[Data for processing]
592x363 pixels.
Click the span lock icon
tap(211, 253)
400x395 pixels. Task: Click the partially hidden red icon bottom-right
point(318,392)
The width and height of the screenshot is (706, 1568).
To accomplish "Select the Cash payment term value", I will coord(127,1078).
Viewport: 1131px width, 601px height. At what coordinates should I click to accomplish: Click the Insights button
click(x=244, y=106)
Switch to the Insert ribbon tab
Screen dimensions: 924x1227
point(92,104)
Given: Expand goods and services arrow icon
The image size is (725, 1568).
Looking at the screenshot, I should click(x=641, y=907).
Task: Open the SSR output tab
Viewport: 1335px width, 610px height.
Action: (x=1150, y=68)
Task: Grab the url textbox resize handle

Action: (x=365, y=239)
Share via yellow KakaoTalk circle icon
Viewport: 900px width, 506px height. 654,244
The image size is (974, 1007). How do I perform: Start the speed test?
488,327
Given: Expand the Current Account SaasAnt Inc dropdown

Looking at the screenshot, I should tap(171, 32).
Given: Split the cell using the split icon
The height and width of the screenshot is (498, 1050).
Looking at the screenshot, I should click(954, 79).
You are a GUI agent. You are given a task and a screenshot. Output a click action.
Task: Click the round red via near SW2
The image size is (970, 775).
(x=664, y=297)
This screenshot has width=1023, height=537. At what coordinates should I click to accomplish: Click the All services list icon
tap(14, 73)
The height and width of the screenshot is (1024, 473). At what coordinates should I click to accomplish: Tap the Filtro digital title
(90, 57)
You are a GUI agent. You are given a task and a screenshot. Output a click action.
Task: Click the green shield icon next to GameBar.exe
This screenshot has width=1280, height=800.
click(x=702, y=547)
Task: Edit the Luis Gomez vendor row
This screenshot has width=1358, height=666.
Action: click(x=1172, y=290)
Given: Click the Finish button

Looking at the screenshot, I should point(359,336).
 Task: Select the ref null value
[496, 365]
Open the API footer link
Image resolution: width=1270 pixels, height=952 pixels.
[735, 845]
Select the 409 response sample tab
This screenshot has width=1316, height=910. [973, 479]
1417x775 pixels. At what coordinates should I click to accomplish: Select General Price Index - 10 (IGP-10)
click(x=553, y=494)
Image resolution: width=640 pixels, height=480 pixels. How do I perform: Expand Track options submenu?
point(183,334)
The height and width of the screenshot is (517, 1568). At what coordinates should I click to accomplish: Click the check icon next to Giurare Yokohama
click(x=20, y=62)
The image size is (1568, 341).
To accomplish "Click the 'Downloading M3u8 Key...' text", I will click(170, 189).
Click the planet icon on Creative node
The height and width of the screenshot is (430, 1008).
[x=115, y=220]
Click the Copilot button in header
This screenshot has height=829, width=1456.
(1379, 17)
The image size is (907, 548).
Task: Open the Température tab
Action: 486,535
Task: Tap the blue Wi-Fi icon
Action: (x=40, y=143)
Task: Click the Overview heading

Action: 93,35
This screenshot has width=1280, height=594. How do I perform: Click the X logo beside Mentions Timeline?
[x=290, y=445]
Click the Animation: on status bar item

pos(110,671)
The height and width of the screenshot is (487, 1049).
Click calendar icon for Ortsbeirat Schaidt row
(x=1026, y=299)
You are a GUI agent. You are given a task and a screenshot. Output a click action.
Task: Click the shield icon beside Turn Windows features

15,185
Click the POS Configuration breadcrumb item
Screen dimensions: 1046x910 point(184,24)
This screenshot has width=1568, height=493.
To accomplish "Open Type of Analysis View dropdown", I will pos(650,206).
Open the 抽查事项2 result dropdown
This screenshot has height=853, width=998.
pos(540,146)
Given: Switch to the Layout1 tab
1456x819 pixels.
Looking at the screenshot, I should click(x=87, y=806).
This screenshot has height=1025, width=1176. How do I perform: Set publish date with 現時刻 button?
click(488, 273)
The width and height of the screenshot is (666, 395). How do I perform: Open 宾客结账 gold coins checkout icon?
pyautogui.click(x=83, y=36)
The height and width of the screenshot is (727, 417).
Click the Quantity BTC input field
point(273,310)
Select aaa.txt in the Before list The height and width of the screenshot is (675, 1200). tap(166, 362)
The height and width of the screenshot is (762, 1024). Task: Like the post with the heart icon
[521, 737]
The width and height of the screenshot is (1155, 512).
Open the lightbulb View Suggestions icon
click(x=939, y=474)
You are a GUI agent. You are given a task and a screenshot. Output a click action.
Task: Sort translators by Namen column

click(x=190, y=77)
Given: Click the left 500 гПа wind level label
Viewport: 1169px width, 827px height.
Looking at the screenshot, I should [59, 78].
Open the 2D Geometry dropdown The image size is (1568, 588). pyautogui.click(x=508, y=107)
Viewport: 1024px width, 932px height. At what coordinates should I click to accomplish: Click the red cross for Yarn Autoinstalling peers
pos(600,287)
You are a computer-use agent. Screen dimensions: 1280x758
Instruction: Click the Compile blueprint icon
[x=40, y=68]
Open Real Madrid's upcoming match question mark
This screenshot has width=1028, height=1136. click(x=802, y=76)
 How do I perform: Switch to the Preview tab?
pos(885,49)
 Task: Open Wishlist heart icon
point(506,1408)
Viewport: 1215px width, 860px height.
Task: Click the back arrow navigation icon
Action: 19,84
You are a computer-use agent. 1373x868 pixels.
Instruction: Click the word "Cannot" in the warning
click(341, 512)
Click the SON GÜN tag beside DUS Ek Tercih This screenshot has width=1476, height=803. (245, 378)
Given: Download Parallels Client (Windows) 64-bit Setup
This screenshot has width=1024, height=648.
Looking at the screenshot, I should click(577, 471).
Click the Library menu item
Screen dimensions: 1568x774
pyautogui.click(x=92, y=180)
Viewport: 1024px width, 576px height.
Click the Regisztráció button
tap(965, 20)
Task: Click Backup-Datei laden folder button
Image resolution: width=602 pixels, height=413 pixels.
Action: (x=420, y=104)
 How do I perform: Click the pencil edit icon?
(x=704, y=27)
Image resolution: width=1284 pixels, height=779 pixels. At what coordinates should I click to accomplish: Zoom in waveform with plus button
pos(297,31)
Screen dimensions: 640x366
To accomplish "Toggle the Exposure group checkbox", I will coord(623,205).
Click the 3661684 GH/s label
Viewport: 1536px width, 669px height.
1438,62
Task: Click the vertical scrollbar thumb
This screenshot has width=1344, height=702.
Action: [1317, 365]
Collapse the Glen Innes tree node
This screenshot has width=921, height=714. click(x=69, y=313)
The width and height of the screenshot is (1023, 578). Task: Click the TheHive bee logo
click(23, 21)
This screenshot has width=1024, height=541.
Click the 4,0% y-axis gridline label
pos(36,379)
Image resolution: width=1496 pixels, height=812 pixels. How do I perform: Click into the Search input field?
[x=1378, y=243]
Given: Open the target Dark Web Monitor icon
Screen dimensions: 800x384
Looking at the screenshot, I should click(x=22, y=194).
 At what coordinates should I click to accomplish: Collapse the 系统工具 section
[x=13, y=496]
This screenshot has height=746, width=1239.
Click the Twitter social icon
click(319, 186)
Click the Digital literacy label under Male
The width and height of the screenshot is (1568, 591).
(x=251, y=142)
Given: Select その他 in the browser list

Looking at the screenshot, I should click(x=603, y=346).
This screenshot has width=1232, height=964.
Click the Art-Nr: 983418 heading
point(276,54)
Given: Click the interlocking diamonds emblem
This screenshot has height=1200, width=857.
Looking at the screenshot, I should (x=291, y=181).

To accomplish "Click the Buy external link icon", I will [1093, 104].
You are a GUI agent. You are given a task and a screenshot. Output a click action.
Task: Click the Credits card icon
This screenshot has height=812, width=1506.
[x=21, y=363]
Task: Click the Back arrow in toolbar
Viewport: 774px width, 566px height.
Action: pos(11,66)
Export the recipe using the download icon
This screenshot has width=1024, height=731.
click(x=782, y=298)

[Work to complete]
Once more, write out all the data exactly.

[Exercise solution]
592x363 pixels.
Click the span lock icon
tap(211, 253)
400x395 pixels. Task: Click the partially hidden red icon bottom-right
point(318,392)
The width and height of the screenshot is (706, 1568).
To accomplish "Select the Cash payment term value", I will coord(127,1078).
Viewport: 1131px width, 601px height. At what coordinates should I click to accomplish: Click the Insights button
click(x=244, y=106)
Switch to the Insert ribbon tab
Screen dimensions: 924x1227
point(92,104)
Given: Expand goods and services arrow icon
The image size is (725, 1568).
Looking at the screenshot, I should click(x=641, y=907).
Task: Open the SSR output tab
Viewport: 1335px width, 610px height.
Action: (x=1150, y=68)
Task: Grab the url textbox resize handle

Action: (x=365, y=239)
Share via yellow KakaoTalk circle icon
Viewport: 900px width, 506px height. 654,244
The image size is (974, 1007). How do I perform: Start the speed test?
488,327
Given: Expand the Current Account SaasAnt Inc dropdown

Looking at the screenshot, I should tap(171, 32).
Given: Split the cell using the split icon
The height and width of the screenshot is (498, 1050).
Looking at the screenshot, I should click(954, 79).
You are a GUI agent. You are given a task and a screenshot. Output a click action.
Task: Click the round red via near SW2
The image size is (970, 775).
(x=664, y=297)
This screenshot has width=1023, height=537. At what coordinates should I click to accomplish: Click the All services list icon
tap(14, 73)
The height and width of the screenshot is (1024, 473). At what coordinates should I click to accomplish: Tap the Filtro digital title
(90, 57)
You are a GUI agent. You are given a task and a screenshot. Output a click action.
Task: Click the green shield icon next to GameBar.exe
This screenshot has width=1280, height=800.
click(x=702, y=547)
Task: Edit the Luis Gomez vendor row
This screenshot has width=1358, height=666.
Action: click(x=1172, y=290)
Given: Click the Finish button

Looking at the screenshot, I should point(359,336).
 Task: Select the ref null value
[496, 365]
Open the API footer link
Image resolution: width=1270 pixels, height=952 pixels.
[735, 845]
Select the 409 response sample tab
This screenshot has width=1316, height=910. [973, 479]
1417x775 pixels. At what coordinates should I click to accomplish: Select General Price Index - 10 (IGP-10)
click(x=553, y=494)
Image resolution: width=640 pixels, height=480 pixels. How do I perform: Expand Track options submenu?
point(183,334)
The height and width of the screenshot is (517, 1568). At what coordinates should I click to accomplish: Click the check icon next to Giurare Yokohama
click(x=20, y=62)
The image size is (1568, 341).
To accomplish "Click the 'Downloading M3u8 Key...' text", I will click(170, 189).
Click the planet icon on Creative node
The height and width of the screenshot is (430, 1008).
[x=115, y=220]
Click the Copilot button in header
This screenshot has height=829, width=1456.
(1379, 17)
The image size is (907, 548).
Task: Open the Température tab
Action: 486,535
Task: Tap the blue Wi-Fi icon
Action: (x=40, y=143)
Task: Click the Overview heading

Action: 93,35
This screenshot has width=1280, height=594. How do I perform: Click the X logo beside Mentions Timeline?
[x=290, y=445]
Click the Animation: on status bar item

pos(110,671)
The height and width of the screenshot is (487, 1049).
Click calendar icon for Ortsbeirat Schaidt row
(x=1026, y=299)
You are a GUI agent. You are given a task and a screenshot. Output a click action.
Task: Click the shield icon beside Turn Windows features

15,185
Click the POS Configuration breadcrumb item
Screen dimensions: 1046x910 point(184,24)
This screenshot has width=1568, height=493.
To accomplish "Open Type of Analysis View dropdown", I will pos(650,206).
Open the 抽查事项2 result dropdown
This screenshot has height=853, width=998.
pos(540,146)
Given: Switch to the Layout1 tab
1456x819 pixels.
Looking at the screenshot, I should click(x=87, y=806).
This screenshot has height=1025, width=1176. How do I perform: Set publish date with 現時刻 button?
click(488, 273)
The width and height of the screenshot is (666, 395). How do I perform: Open 宾客结账 gold coins checkout icon?
pyautogui.click(x=83, y=36)
The height and width of the screenshot is (727, 417).
Click the Quantity BTC input field
point(273,310)
Select aaa.txt in the Before list The height and width of the screenshot is (675, 1200). tap(166, 362)
The height and width of the screenshot is (762, 1024). Task: Like the post with the heart icon
[521, 737]
The width and height of the screenshot is (1155, 512).
Open the lightbulb View Suggestions icon
click(x=939, y=474)
You are a GUI agent. You are given a task and a screenshot. Output a click action.
Task: Sort translators by Namen column

click(x=190, y=77)
Given: Click the left 500 гПа wind level label
Viewport: 1169px width, 827px height.
Looking at the screenshot, I should [59, 78].
Open the 2D Geometry dropdown The image size is (1568, 588). pyautogui.click(x=508, y=107)
Viewport: 1024px width, 932px height. At what coordinates should I click to accomplish: Click the red cross for Yarn Autoinstalling peers
pos(600,287)
You are a computer-use agent. Screen dimensions: 1280x758
Instruction: Click the Compile blueprint icon
[x=40, y=68]
Open Real Madrid's upcoming match question mark
This screenshot has width=1028, height=1136. click(x=802, y=76)
 How do I perform: Switch to the Preview tab?
pos(885,49)
 Task: Open Wishlist heart icon
point(506,1408)
Viewport: 1215px width, 860px height.
Task: Click the back arrow navigation icon
Action: 19,84
You are a computer-use agent. 1373x868 pixels.
Instruction: Click the word "Cannot" in the warning
click(341, 512)
Click the SON GÜN tag beside DUS Ek Tercih This screenshot has width=1476, height=803. (245, 378)
Given: Download Parallels Client (Windows) 64-bit Setup
This screenshot has width=1024, height=648.
Looking at the screenshot, I should click(577, 471).
Click the Library menu item
Screen dimensions: 1568x774
pyautogui.click(x=92, y=180)
Viewport: 1024px width, 576px height.
Click the Regisztráció button
tap(965, 20)
Task: Click Backup-Datei laden folder button
Image resolution: width=602 pixels, height=413 pixels.
Action: (x=420, y=104)
 How do I perform: Click the pencil edit icon?
(x=704, y=27)
Image resolution: width=1284 pixels, height=779 pixels. At what coordinates should I click to accomplish: Zoom in waveform with plus button
pos(297,31)
Screen dimensions: 640x366
To accomplish "Toggle the Exposure group checkbox", I will coord(623,205).
Click the 3661684 GH/s label
Viewport: 1536px width, 669px height.
1438,62
Task: Click the vertical scrollbar thumb
This screenshot has width=1344, height=702.
Action: [1317, 365]
Collapse the Glen Innes tree node
This screenshot has width=921, height=714. click(x=69, y=313)
The width and height of the screenshot is (1023, 578). Task: Click the TheHive bee logo
click(23, 21)
This screenshot has width=1024, height=541.
Click the 4,0% y-axis gridline label
pos(36,379)
Image resolution: width=1496 pixels, height=812 pixels. How do I perform: Click into the Search input field?
[x=1378, y=243]
Given: Open the target Dark Web Monitor icon
Screen dimensions: 800x384
Looking at the screenshot, I should click(x=22, y=194).
 At what coordinates should I click to accomplish: Collapse the 系统工具 section
[x=13, y=496]
This screenshot has height=746, width=1239.
Click the Twitter social icon
click(319, 186)
Click the Digital literacy label under Male
The width and height of the screenshot is (1568, 591).
(x=251, y=142)
Given: Select その他 in the browser list

Looking at the screenshot, I should click(x=603, y=346).
This screenshot has width=1232, height=964.
Click the Art-Nr: 983418 heading
point(276,54)
Given: Click the interlocking diamonds emblem
This screenshot has height=1200, width=857.
Looking at the screenshot, I should (x=291, y=181).

To accomplish "Click the Buy external link icon", I will [1093, 104].
You are a GUI agent. You are given a task and a screenshot. Output a click action.
Task: Click the Credits card icon
This screenshot has height=812, width=1506.
[x=21, y=363]
Task: Click the Back arrow in toolbar
Viewport: 774px width, 566px height.
Action: pos(11,66)
Export the recipe using the download icon
This screenshot has width=1024, height=731.
click(x=782, y=298)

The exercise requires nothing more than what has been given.